**Assignment**: The result should be every line of the listing that holds the word "height".

Start of Given data

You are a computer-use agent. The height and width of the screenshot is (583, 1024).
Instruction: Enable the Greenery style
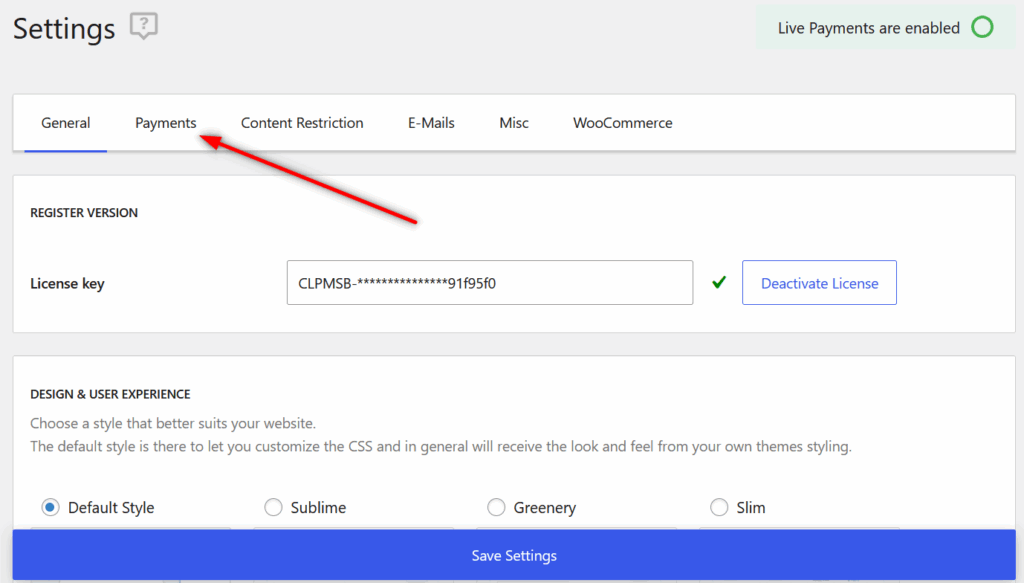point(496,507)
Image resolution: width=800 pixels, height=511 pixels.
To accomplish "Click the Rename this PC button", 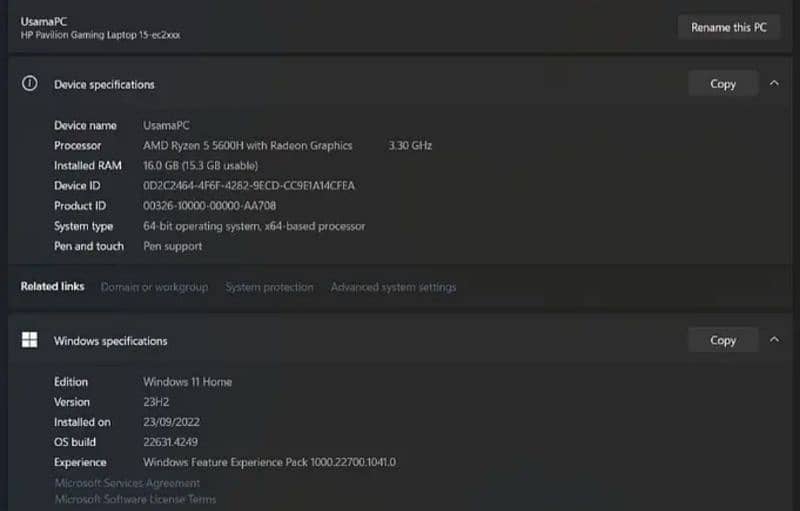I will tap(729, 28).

End of Given data
Start of Given data

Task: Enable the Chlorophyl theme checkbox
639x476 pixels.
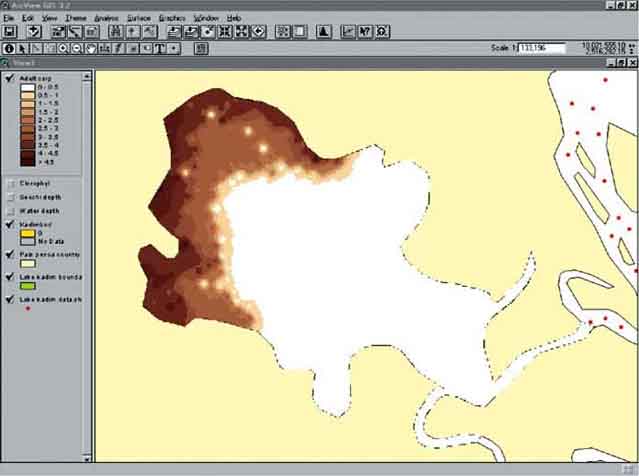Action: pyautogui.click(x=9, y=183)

End of Given data

**Output of the exercise**:
You are a computer-use agent. The height and width of the screenshot is (583, 1024).
Image resolution: width=800 pixels, height=511 pixels.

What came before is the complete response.